Work to be completed:
Copy out the records below word for word, from the first line through the line that contains "Action: coord(81,287)", including both ends.

Dataset extract:
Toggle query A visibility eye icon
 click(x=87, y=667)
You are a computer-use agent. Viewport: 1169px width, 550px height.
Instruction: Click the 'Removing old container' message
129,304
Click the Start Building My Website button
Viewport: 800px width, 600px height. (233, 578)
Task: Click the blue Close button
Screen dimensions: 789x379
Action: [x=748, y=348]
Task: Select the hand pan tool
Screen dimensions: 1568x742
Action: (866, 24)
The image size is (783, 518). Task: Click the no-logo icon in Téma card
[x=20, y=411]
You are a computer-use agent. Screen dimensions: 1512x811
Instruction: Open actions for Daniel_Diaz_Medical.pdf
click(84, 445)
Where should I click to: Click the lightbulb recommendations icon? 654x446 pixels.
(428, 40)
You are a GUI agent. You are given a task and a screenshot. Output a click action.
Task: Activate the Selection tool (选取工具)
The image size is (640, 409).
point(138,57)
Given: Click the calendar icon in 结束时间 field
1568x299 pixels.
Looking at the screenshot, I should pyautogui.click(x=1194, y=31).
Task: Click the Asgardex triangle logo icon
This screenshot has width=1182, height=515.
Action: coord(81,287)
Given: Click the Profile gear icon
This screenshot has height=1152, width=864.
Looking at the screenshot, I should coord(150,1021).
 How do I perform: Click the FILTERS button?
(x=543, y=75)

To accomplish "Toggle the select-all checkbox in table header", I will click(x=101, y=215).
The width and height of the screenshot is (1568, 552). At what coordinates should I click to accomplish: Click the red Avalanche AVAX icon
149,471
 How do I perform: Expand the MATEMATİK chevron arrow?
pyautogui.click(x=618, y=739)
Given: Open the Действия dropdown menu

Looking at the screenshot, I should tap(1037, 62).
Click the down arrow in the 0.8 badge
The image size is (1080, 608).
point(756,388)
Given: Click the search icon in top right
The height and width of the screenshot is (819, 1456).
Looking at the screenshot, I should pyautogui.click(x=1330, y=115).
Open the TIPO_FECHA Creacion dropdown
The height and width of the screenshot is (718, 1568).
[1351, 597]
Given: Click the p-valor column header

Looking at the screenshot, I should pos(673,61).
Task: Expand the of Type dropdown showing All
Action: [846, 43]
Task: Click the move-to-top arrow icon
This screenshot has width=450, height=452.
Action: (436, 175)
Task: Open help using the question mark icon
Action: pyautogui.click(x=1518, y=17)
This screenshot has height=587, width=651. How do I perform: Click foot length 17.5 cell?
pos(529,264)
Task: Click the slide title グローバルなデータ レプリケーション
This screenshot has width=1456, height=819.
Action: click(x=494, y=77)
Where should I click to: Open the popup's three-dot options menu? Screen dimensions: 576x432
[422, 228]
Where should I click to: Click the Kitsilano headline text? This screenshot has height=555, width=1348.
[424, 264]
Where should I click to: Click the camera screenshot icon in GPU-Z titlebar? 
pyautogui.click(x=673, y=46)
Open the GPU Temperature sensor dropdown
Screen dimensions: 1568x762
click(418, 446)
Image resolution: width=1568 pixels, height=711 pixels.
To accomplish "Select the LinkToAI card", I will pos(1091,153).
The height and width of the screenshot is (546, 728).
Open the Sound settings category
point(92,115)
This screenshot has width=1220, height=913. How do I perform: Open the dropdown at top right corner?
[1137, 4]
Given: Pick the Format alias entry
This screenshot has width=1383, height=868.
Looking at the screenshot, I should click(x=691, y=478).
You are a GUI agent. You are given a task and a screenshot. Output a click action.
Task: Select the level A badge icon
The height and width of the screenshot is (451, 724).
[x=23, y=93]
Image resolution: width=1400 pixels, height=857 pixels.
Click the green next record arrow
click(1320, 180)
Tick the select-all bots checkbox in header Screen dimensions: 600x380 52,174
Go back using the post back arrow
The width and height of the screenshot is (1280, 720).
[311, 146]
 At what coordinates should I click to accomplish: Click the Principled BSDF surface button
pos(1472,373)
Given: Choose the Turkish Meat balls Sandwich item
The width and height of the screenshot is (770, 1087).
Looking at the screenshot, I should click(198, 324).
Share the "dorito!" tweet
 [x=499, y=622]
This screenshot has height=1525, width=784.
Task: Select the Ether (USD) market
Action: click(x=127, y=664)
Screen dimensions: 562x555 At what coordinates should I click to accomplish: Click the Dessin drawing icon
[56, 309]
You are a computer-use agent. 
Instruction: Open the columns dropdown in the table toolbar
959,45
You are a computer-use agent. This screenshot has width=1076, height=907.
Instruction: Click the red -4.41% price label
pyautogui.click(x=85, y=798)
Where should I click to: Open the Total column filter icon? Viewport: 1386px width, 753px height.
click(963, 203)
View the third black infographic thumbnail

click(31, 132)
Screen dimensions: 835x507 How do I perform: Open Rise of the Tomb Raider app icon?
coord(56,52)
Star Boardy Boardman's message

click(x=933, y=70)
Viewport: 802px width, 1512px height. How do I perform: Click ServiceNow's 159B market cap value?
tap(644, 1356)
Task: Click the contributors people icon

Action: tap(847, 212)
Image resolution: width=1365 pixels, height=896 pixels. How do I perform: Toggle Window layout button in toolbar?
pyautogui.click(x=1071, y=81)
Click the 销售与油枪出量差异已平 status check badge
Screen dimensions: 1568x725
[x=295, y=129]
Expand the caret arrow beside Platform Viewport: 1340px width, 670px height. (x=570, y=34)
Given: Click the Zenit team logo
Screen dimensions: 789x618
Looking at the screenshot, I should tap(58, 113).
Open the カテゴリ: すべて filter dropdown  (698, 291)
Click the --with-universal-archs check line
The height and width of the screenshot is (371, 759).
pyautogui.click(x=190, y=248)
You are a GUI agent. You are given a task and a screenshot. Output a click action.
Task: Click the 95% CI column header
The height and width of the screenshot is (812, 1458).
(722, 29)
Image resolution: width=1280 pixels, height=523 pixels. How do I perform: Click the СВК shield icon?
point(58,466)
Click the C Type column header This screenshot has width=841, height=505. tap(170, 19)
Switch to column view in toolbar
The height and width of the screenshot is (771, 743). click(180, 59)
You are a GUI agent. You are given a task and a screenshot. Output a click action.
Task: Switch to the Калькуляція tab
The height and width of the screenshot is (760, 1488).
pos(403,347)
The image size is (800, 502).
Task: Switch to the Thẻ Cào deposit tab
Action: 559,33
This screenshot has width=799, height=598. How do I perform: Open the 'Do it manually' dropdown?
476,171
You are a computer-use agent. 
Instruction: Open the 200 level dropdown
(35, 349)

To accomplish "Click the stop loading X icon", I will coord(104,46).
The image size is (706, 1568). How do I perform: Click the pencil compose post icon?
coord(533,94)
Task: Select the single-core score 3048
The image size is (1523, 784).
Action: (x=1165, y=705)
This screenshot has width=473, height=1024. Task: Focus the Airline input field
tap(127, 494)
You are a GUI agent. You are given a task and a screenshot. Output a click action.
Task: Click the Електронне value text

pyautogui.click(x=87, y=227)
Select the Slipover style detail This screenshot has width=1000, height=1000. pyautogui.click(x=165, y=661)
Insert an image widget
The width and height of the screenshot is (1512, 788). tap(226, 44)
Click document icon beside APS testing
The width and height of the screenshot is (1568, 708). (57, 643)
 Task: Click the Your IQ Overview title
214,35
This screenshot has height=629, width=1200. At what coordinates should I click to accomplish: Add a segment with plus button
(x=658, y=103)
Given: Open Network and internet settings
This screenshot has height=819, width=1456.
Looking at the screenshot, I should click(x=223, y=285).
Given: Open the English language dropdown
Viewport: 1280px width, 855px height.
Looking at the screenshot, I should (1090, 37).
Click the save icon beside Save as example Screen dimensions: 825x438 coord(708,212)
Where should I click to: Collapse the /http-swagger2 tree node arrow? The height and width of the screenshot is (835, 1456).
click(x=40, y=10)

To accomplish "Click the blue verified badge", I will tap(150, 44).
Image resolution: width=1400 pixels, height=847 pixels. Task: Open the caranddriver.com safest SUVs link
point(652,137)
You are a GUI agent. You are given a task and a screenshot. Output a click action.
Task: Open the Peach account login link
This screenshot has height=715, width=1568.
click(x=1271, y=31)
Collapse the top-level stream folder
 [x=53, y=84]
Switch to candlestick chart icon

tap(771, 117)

The solution:
Toggle query A visibility eye icon
 click(x=87, y=667)
You are a computer-use agent. Viewport: 1169px width, 550px height.
Instruction: Click the 'Removing old container' message
129,304
Click the Start Building My Website button
Viewport: 800px width, 600px height. (233, 578)
Task: Click the blue Close button
Screen dimensions: 789x379
Action: [x=748, y=348]
Task: Select the hand pan tool
Screen dimensions: 1568x742
Action: (866, 24)
The image size is (783, 518). Task: Click the no-logo icon in Téma card
[x=20, y=411]
You are a computer-use agent. Screen dimensions: 1512x811
Instruction: Open actions for Daniel_Diaz_Medical.pdf
click(84, 445)
Where should I click to: Click the lightbulb recommendations icon? 654x446 pixels.
(428, 40)
You are a GUI agent. You are given a task and a screenshot. Output a click action.
Task: Activate the Selection tool (选取工具)
The image size is (640, 409).
point(138,57)
Given: Click the calendar icon in 结束时间 field
1568x299 pixels.
Looking at the screenshot, I should pyautogui.click(x=1194, y=31).
Task: Click the Asgardex triangle logo icon
This screenshot has width=1182, height=515.
Action: coord(81,287)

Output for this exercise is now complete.